Charlie Manuel Reuters

Springtime Storylines: Are the Phillies still a juggernaut?


Between now and Opening Day, HardballTalk will take a look at each of baseball’s 30 teams, asking the key questions, the not-so-key questions, and generally breaking down their chances for the 2012 season. Up next: The Philadelphia Phillies.

The Big Question: Are the Phillies still a juggernaut?

The short answer? No, I don’t see how they can be. The Phillies were seventh in the National League last season in runs scored and OPS. And that was with Ryan Howard in the lineup on a regular basis and Chase Utley playing nearly every day after making his season debut on May 23. We don’t know when they Howard or Utley will play this year. They could both be back in May. Or it could take longer. With Hunter Pence, Shane Victorino and Jimmy Rollins expected to carry the load and Juan Pierre, Freddy Galvis and Ty Wigginton likely to get significant playing time in the early going, this simply isn’t anywhere close to the same offense that finished either first or second in the NL in runs scored every season from 2004-2010.

*WORK REQUEST:* Extend the Phillies season preview by writing the text that comes after its last sentence. The material after the Phillies season preview is separate from it.

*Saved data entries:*

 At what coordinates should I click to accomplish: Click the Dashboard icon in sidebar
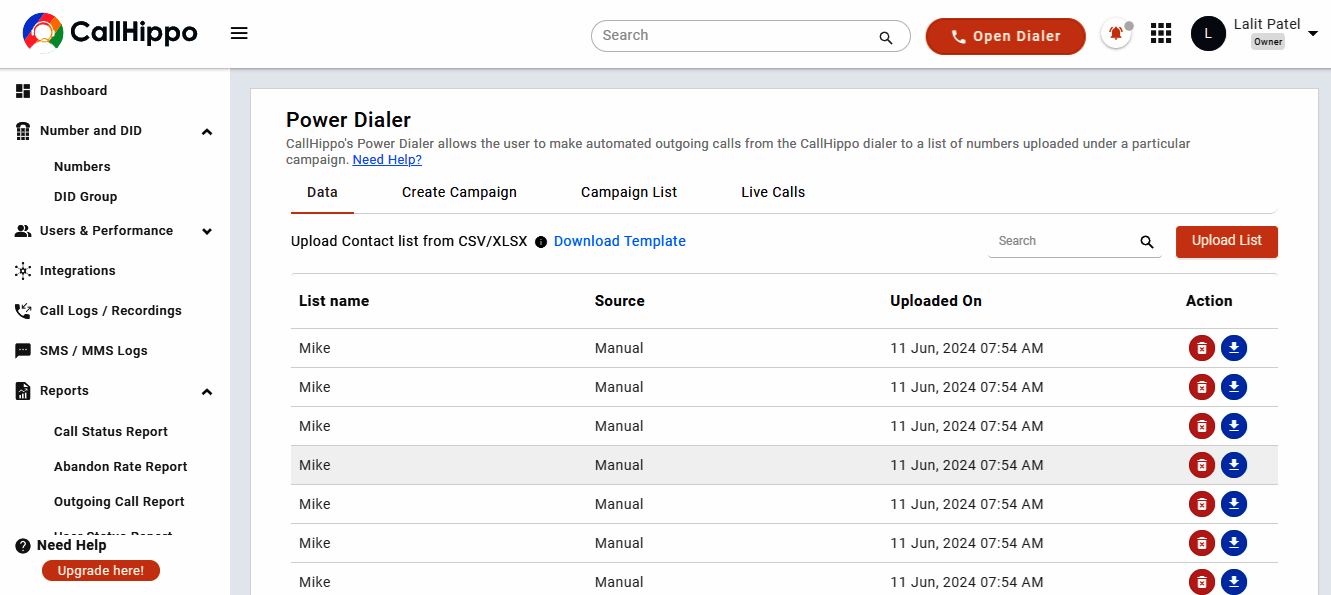pyautogui.click(x=23, y=91)
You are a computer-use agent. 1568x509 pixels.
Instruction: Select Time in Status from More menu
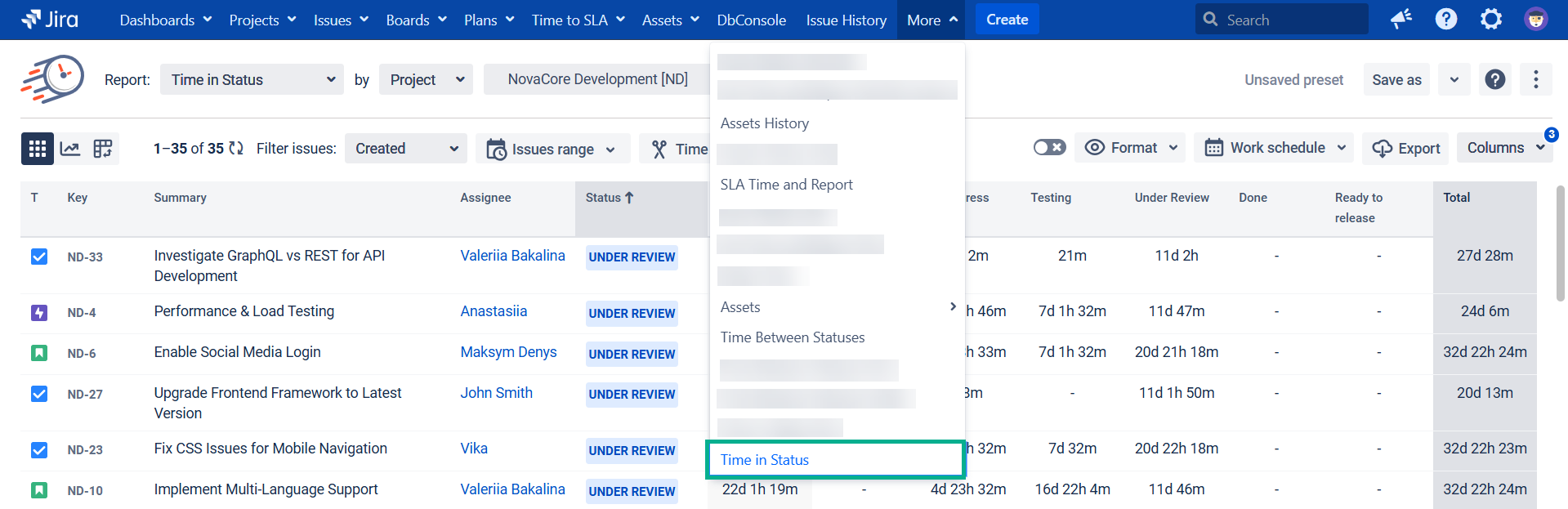pyautogui.click(x=765, y=460)
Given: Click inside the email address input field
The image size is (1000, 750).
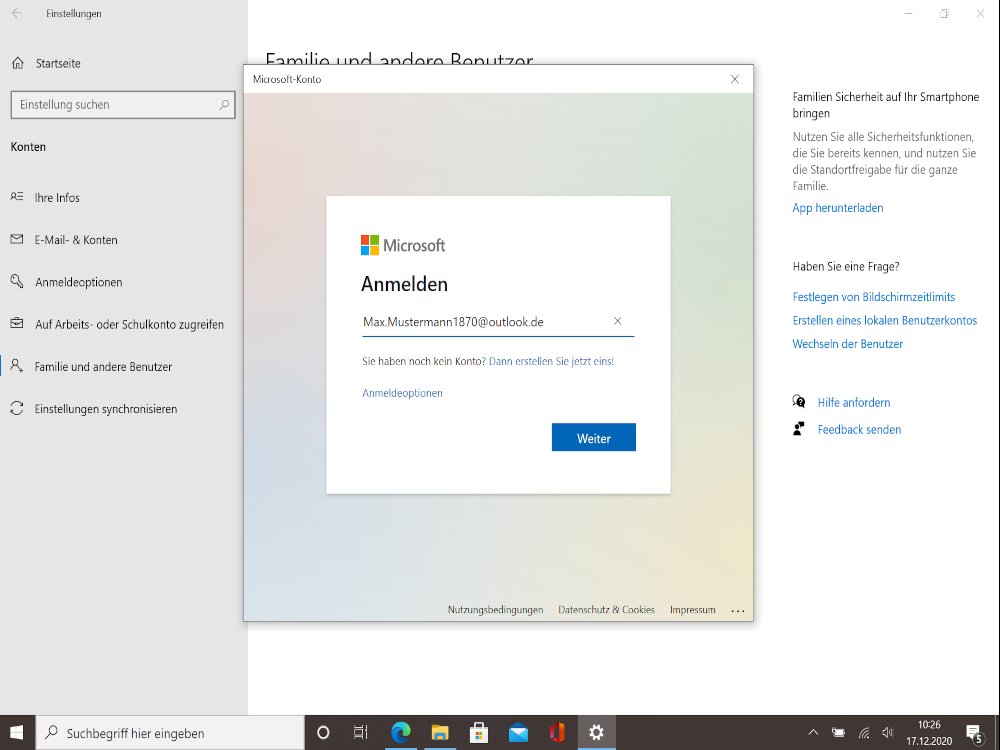Looking at the screenshot, I should (480, 322).
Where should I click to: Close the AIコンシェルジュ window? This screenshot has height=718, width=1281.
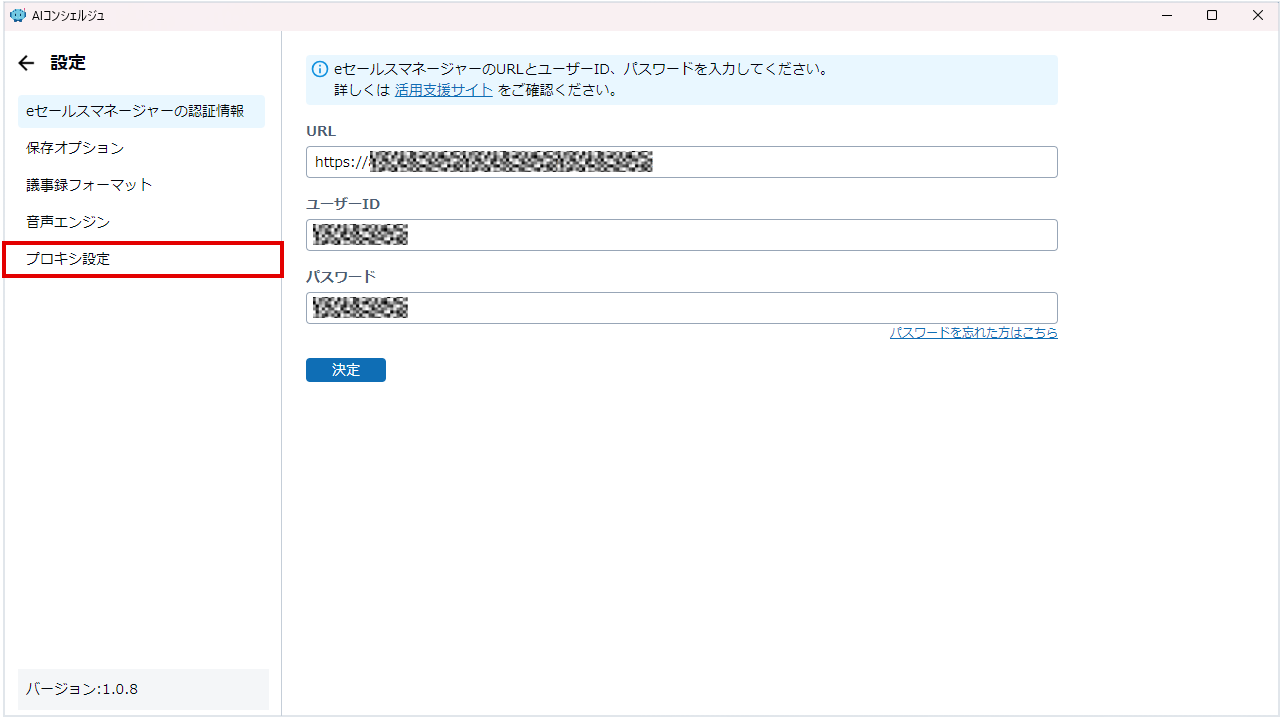pyautogui.click(x=1257, y=15)
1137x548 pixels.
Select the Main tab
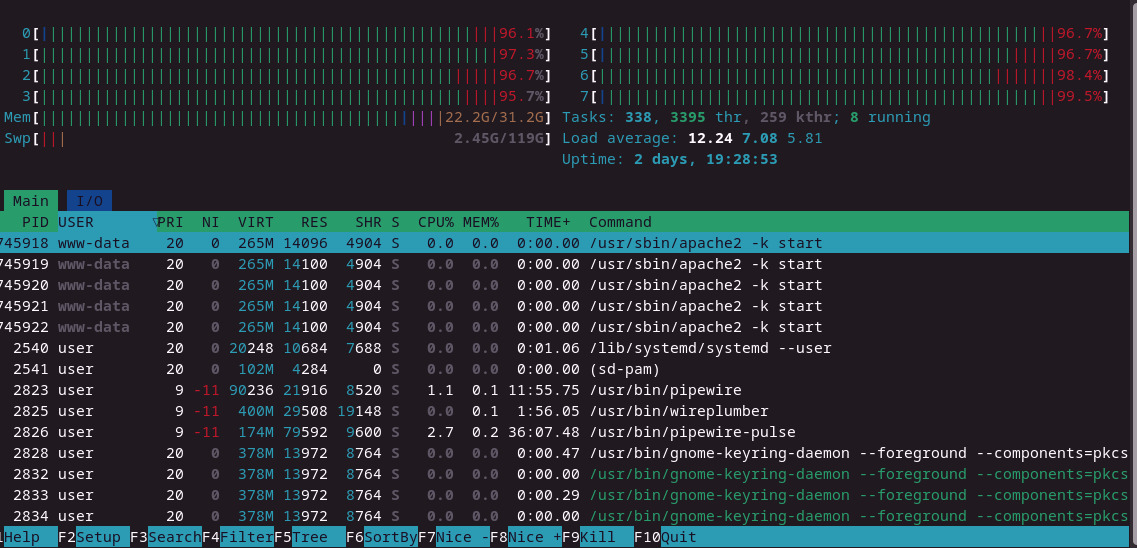tap(31, 201)
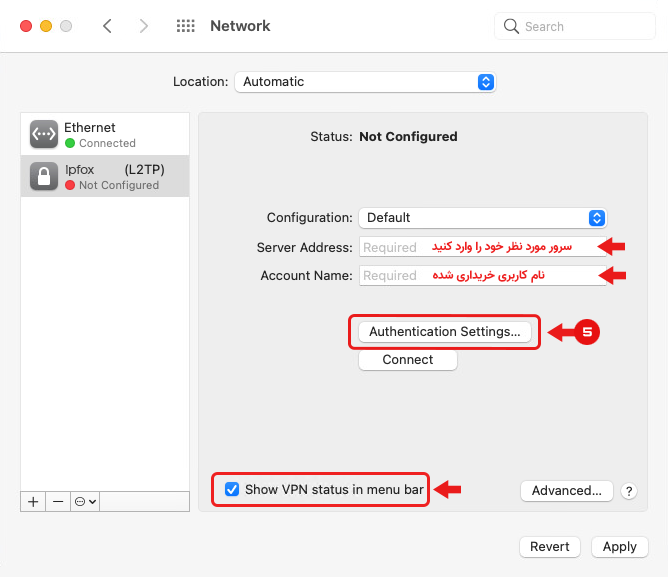Image resolution: width=668 pixels, height=577 pixels.
Task: Open Authentication Settings
Action: coord(445,332)
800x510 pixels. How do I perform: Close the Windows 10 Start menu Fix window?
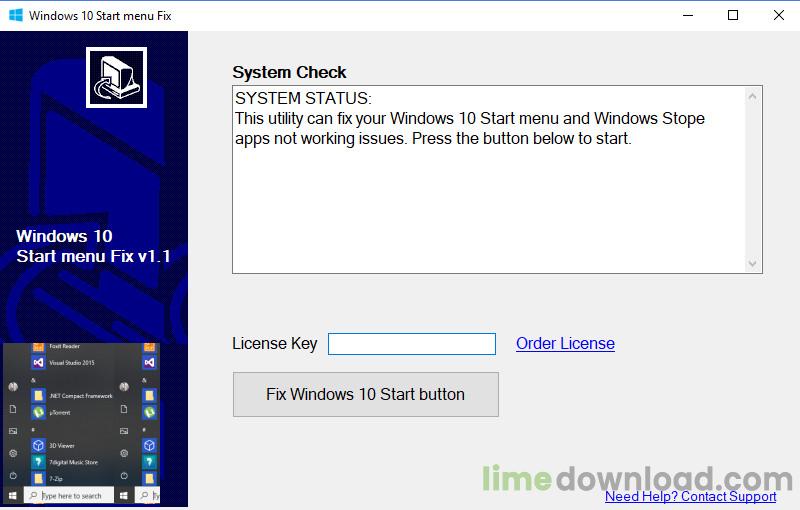[x=779, y=15]

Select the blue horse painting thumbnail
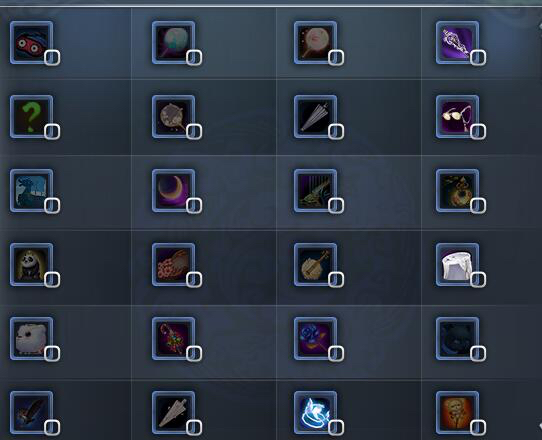coord(31,191)
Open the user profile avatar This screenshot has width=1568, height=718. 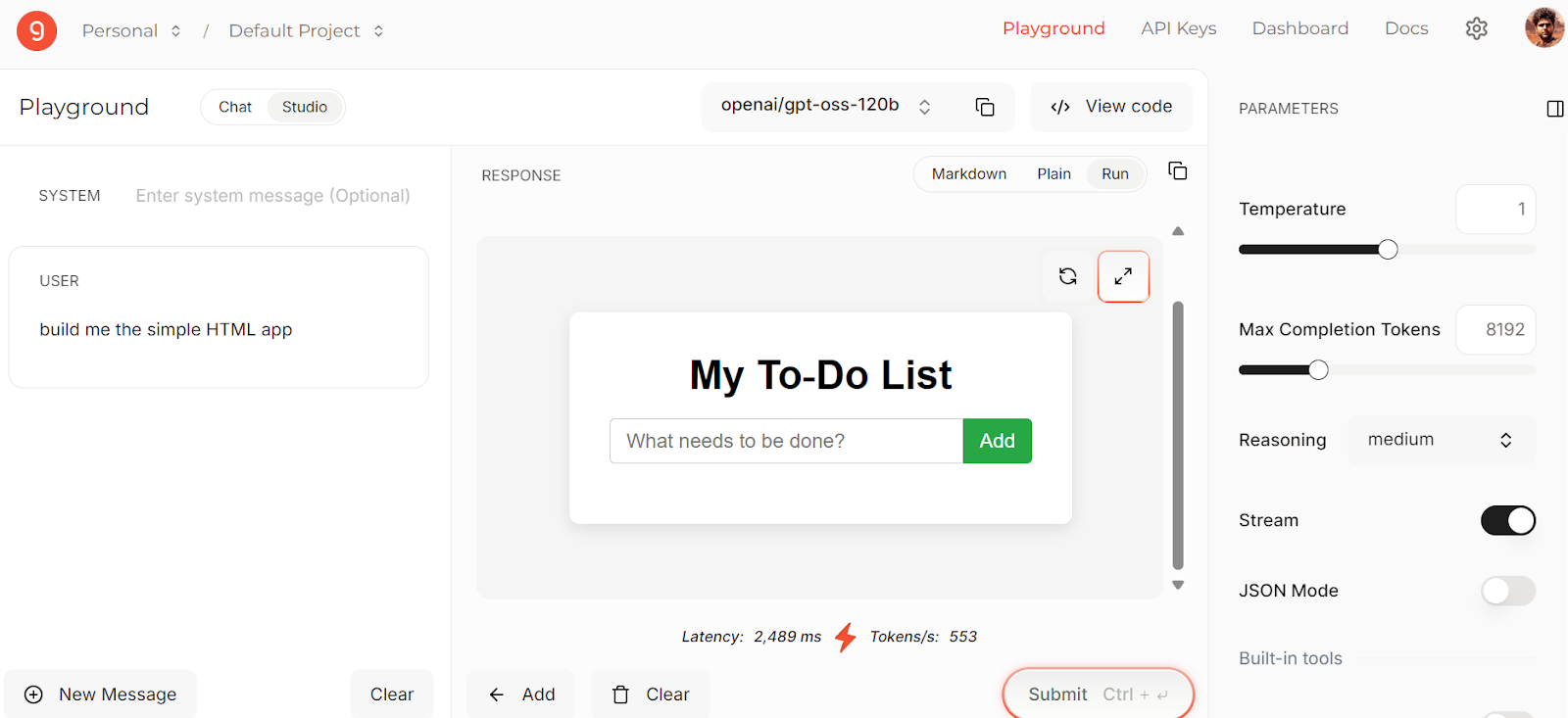(x=1544, y=28)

*TASK RESULT:*
Of course, the saving grace here is that the starting rotation is still in excellent shape. And with a long offseason, it’s really easy to forget how great “The Big Three” really are. Roy Halladay, Cliff Lee and Cole Hamels combined for a ridiculous 2.50 ERA over 682 1/3 innings last year and all three finished in the top five of the NL Cy Young balloting. No offense to Roy Oswalt, who pitched well enough between DL-stints, but this trio is the biggest reason why the Phillies won a franchise record 102 games last season. And they aren’t going anywhere. Halladay turns 35 in May and Lee turns 34 in August, so the clock is ticking, but they haven’t shown any signs of wearing down yet. I don’t think Vance Worley is as good as his 3.01 ERA from last year suggests, but he did average 8.1 K/9 and 3.1 BB/9. Joe Blanton is a bit of a wild card and the Phillies were reportedly shopping him up until recently, but he has been healthy and effective this spring.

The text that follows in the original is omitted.